La deuxième forteresse qui en réalité n’est qu’une illusion, est la différence religieuse. Évidemment, l’amour vient à bout de tout. Les deux amoureux et les deux familles sont d’un cran au dessus de la mêlée quotidienne. On a suivi la vibrante prière chrétienne de Mme Mengot dite pour clôturer la cérémonie de mariage. Une bénédiction pour tous les croyants. Une acceptation en dépit des différences religieuses. Le mariage a ainsi été célébré dans la tradition musulmane en la présence de ceux qui sont chrétiens ou autres sans pour autant qu’il y ait eu un quelconque heurt. Ce n’est pas Dieu qui sépare les peuples, mais manifestement le manque d’amour car le Très Haut, le Très Miséricordieux, se définit Lui-même comme étant Amour. C’est ici que la dynamique du dialogue interreligieux a tout son sens. Le Dr Adamou Ndam Njoya de bénie mémoire qui en était un chantre, avait déjà décidé qu’à chaque rencontre de l’Udc, après le chant de l’hymne national, les prières chrétienne et musulmane soient dites à Dieu.
La troisième forteresse domptée est celle de la langue et de la communauté ethnique. L’anglais et le français ne sont pas des barrières à la communication quand on s’aime et s’apprécie mutuellement. L’amour a un langage sublime, au-dessus des langues courantes qui se meurent.

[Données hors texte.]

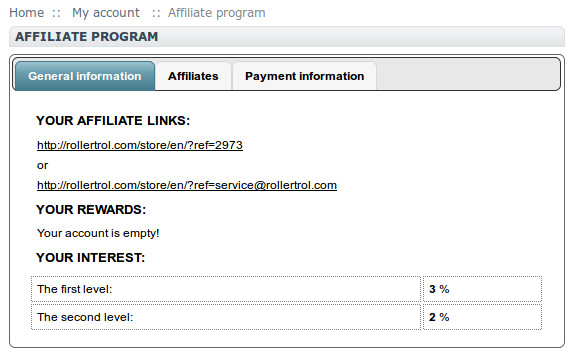Go to My account breadcrumb
This screenshot has width=574, height=364.
point(106,13)
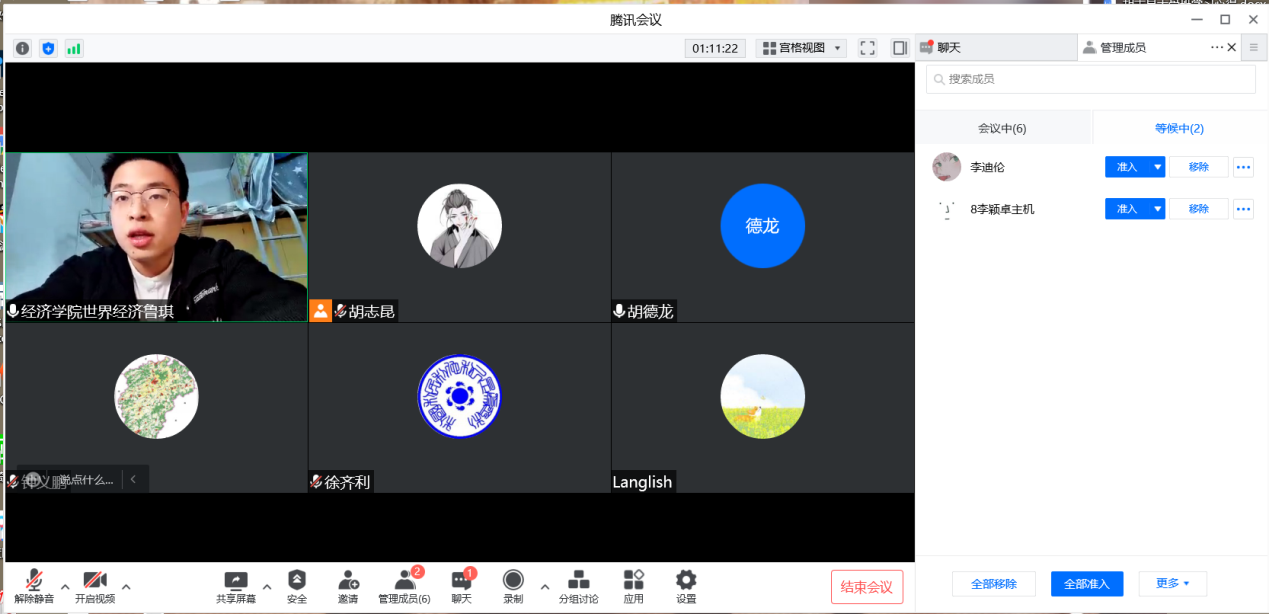Open meeting settings (设置) gear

Le chef de la famille Njimonkouop VIII Mambafon V l’a si bien compris, lui qui s’est adressé par exemple à l’assistance en trois langues, dont le français, l’anglais et le Bamoun. Un symbole d’ouverture vers les autres, l’édification d’une capacité d’aller vers l’autre, de l’écouter et de le comprendre. Un mariage entre un anglophone et une francophone, cela se fait, cela se conjugue davantage à tous les temps du futur, et tous ont signifié la gratitude de par la liesse populaire constatée à Njinka Place. Un peu comme pour marquer la volonté de magnifier les valeurs véhiculées par les traditions, le code vestimentaire était traditionnel. Pour finir, Tomaïno Ndam Njoya, la patronne des céans, a montré un peu plus encore l’une des facettes cachées de son immense talent de gestionnaire : la maestria de conduire sans anicroche les évènements courus, sources d’antagonismes divers. C’est cela aussi une fenêtre vers l’avenir.